(Pixel coordinate grounding data)

|---|

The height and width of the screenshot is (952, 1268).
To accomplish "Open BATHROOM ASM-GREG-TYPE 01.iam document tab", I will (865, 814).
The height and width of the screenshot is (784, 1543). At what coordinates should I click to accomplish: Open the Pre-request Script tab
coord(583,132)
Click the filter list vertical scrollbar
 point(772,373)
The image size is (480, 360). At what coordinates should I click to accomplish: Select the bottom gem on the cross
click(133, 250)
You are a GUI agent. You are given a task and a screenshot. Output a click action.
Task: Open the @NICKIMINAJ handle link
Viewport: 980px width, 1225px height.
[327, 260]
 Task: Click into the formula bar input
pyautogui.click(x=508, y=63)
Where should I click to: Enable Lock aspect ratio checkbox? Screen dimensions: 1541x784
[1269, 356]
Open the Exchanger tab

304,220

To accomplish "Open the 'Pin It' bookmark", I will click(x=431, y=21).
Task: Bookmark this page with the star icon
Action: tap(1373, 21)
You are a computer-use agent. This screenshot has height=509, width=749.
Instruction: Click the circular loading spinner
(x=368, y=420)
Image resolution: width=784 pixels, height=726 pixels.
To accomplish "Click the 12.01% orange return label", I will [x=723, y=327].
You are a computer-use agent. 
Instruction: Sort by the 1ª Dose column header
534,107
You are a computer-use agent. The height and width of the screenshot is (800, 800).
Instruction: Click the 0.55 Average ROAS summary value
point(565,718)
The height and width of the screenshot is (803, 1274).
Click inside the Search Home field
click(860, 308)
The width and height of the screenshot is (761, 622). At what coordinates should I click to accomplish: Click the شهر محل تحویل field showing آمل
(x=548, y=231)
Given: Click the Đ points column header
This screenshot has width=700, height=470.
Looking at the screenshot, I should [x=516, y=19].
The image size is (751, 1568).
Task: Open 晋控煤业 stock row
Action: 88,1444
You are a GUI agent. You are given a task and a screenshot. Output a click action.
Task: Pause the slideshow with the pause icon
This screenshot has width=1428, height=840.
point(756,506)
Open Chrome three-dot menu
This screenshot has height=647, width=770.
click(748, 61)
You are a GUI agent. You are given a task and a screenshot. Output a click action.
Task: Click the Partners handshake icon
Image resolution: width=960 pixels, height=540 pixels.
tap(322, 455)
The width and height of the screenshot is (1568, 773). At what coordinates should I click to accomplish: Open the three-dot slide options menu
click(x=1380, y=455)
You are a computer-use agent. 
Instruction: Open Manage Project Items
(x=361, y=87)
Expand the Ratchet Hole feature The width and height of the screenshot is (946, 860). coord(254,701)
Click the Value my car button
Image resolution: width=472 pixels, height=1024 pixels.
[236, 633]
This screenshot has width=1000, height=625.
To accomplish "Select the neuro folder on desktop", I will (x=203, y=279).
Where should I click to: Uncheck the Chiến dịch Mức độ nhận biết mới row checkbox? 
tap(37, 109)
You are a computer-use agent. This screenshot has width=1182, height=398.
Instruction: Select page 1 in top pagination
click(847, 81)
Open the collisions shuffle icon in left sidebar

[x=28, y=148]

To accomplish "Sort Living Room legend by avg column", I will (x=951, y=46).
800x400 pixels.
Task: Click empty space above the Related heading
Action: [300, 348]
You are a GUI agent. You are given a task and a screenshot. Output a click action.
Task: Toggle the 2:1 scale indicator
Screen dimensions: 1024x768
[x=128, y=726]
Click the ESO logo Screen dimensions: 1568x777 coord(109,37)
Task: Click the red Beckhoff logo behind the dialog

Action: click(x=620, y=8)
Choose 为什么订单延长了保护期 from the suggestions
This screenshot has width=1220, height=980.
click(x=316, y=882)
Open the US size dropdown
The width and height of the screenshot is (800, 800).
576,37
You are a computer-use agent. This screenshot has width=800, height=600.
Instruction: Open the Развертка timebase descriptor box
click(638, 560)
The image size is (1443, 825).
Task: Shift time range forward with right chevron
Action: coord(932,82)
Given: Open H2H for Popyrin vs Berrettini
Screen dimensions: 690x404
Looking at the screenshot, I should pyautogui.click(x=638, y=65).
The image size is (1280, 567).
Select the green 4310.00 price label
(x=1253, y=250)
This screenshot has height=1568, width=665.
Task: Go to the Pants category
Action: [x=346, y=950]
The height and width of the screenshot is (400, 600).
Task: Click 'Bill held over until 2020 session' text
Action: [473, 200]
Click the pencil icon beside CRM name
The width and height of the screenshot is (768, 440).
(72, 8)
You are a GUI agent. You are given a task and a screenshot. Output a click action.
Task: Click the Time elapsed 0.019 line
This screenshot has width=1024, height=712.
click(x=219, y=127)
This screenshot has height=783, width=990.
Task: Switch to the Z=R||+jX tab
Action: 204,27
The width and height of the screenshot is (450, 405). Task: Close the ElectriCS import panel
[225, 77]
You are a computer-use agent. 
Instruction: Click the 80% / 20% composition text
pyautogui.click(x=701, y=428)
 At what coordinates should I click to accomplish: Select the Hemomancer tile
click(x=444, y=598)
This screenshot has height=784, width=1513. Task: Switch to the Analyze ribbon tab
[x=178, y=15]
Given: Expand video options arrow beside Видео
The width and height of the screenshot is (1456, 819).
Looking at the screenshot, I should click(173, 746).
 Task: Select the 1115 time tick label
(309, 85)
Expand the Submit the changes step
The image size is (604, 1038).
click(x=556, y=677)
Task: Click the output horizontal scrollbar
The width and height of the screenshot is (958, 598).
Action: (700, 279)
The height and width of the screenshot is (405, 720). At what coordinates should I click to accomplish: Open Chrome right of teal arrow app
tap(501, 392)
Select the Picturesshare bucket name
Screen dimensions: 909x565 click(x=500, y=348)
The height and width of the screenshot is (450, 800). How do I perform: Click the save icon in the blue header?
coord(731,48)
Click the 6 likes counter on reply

|---|

▸ Exercise prompt: Where a line above contains the word "computer", show that line.

▸ Exercise output:
You are a computer-use agent. This screenshot has height=509, width=749.
You are a computer-use agent. 
You are a computer-use agent. The height and width of the screenshot is (800, 800).
You are a computer-use agent. 
You are a computer-use agent. This screenshot has width=1182, height=398.
You are a computer-use agent. This screenshot has width=800, height=600.
You are a computer-use agent. 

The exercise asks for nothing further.